Really interesting video! Because of the huge connection that peer-production in particular and use of social media in general have to human psychology, my first thought upon viewing it was how this fits with the many theories on the subject. It's of no surprise that economists believe our main driving force to be money and profit (this was, in fact, one of the main points of entrepreneur Douglas Roos who held a lunch lecture yesterday) but I bet most people don't believe we're that trivial.All 3 aspects mentioned in the video (autonomy, mastery, purpose) fit in well with the notion of "will to meaning", that we are driven by a will to find meaning in life, which is something I personally believe plays a part in why we choose to do what we do. However, I believe that self fulfillment might be an even greater part of why we do things. For example, I don't believe you pick up the guitar and start "mastering" it simply because it's fun and satisfying but because you get acknowledged for it, and money still doesn't have anything to do with self fulfillment as a driving force. My two cents on the subject!
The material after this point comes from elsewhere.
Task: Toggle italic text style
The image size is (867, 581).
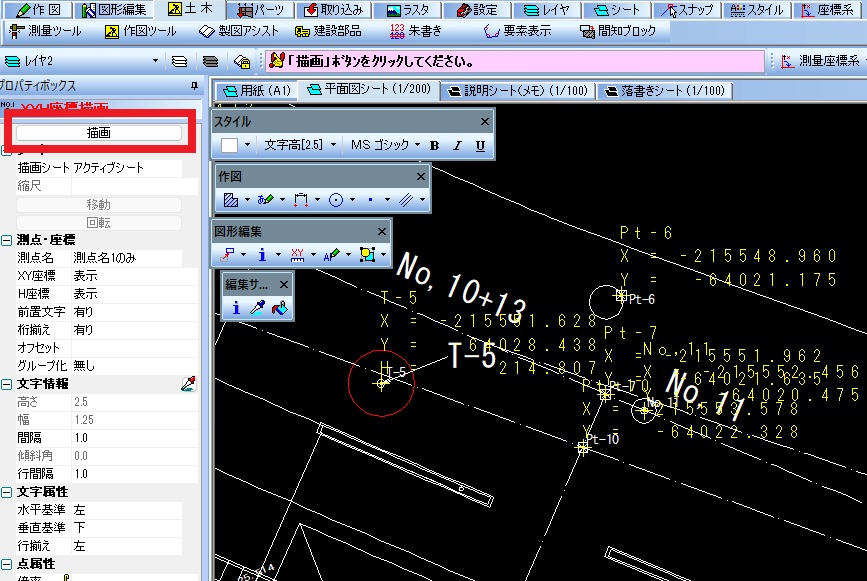Action: pyautogui.click(x=457, y=146)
Totally agree with you on the subject. They keep saying that money is the main motivator because they are too used to the industrial economy, where it still applies - you get more pay if you can produce more goods than the your co-worker.I also think money is a strong motivator for sales people who get bonuses on their sales, but as soon as you move onto other white collar jobs, money will start to have a significantly smaller role. In most cases you'll still have to get paid enough so that you feel that you're getting what you rightfully deserve, but paying a lot more is not going to make one a better or more motivated worker. The motivation to get better must come from one self.
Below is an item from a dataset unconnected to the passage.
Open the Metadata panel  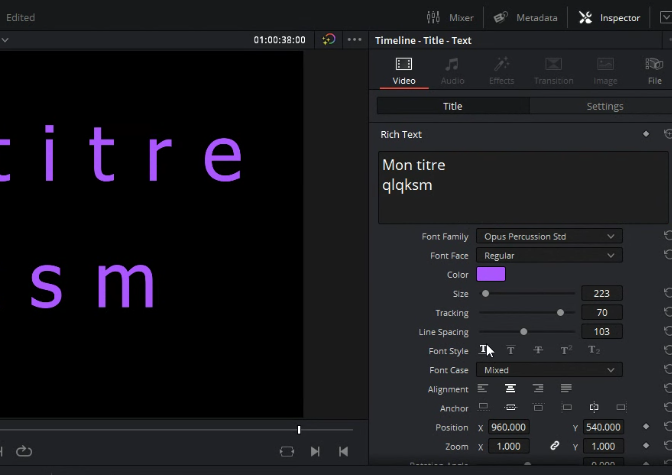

Hi, but why does money have that contradictory effect on jobs which requires a higher cognitive activity/awareness? Has someone asked that question in this context already? I though it corresponds to social effects. If you are sure about certain aspects of your life (like your mate or wider reach your social environment, self sustainability, offspring etc.) you do lose the main motivator for life: fear. I think that purpose itself is hardly the prime motivator. But it can play a essential role in life when other needs are satisfied. This makes me think of an proposal from the ceo of "DM drogeriemarkt" in Germany. He proposed to pay every citizen one thousand € to eliminate a bulk part of fear everyone has to face in life.
Perhaps purpose isn't the prime motivator in work but I personally think it might have a lot to do with autonomy and what they in the video call mastery, which they state might actually have an impact on work. It's always interesting to look at how concepts of life rooted in human evolution might affect us in our modern society (which we aren't exactly perfectly adapted for), and I agree that there's something complex going on, speaking to the more emotional, as opposed to reasonable, side of our consciousness. I'm not sure if I'd call it fear in all cases mentioned but I get your point.
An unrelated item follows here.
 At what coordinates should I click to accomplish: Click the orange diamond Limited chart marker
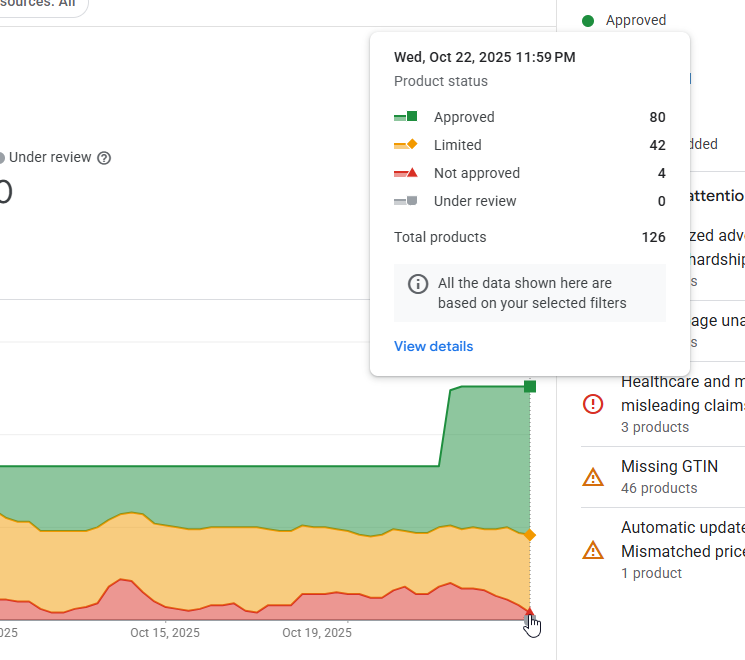pos(530,535)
Though I generally agree with what's said in the video (and it's a nice one! though I've read these arguments before), I think we should take that with a bit of caution.As Kaupo pointed out, you should get paid what you think you deserve. Now, this is not a trivial question because you are not alone on the market. Of course, the first requirement is that what you get paid can sustain your lifestyle. But even when that's achieved, maybe it won't be enough. You may feel that you're as good as some other people and hence should be paid as much as them, or that you're better than somebody who's paid the same as you and should be above him. Lunkan_90 underlines that you play the guitar because you want to be acknowledged for it; well, what I am saying is that money is a very concrete way of showing acknowledgement.There's a (pastiche) power law in my field (computer science/programming) that says "99% of programmers think they're better than 99% of programmers". In terms of rewards, that means 99% of programmers think they deserve better than 99% of programmers. Of course, there are other forms of recognition, but what I am saying is that, as a company, your best bet is still to be the top payer if you want the top people (without going into the realm of rockstar programmers, which is driven by different metrics), because most other factors are undecidable prior to actually doing the job.And you could put it the other way round: if I know that all the top companies can offer me very satisfying working conditions and various other benefits, and oftentimes they do, what is it that will motivate me to work for one or the other? Might as well be the pay, after all...
OK, this is maybe far fetched but I had to think of it after reading the last two comments: http://www.bath.ac.uk/news/2010/10/13/technophobia/This is an article about how pre-natal exposure to testosterone can effect affinity to technology. They tested recently computer science students which achieved significantly better results, having been pre-natally exposed to higher dose of testosterone. This corresponds with your, nhatminhle, "notion" of "pretentious" programmers. And it also corresponds to the notion that "concepts of life" are deeply rooted and affect modern society. :) Sure, nobody would argue with that statement, but what if some modern society concepts, like motivation regarding money in a capitalistic society, are not realized as such. What if "the alpha male concept" dictates motivation as such. Being dictated by a supervisor will not make you feel like an alpha. Hope you getting my point. I can think of many examples applying this though. ... This is better put in Sigmund Freud's words: Sublimated alpha concept. Maybe the key is to let this energy flow instead of blocking it, like in a standard employer-employee relationship.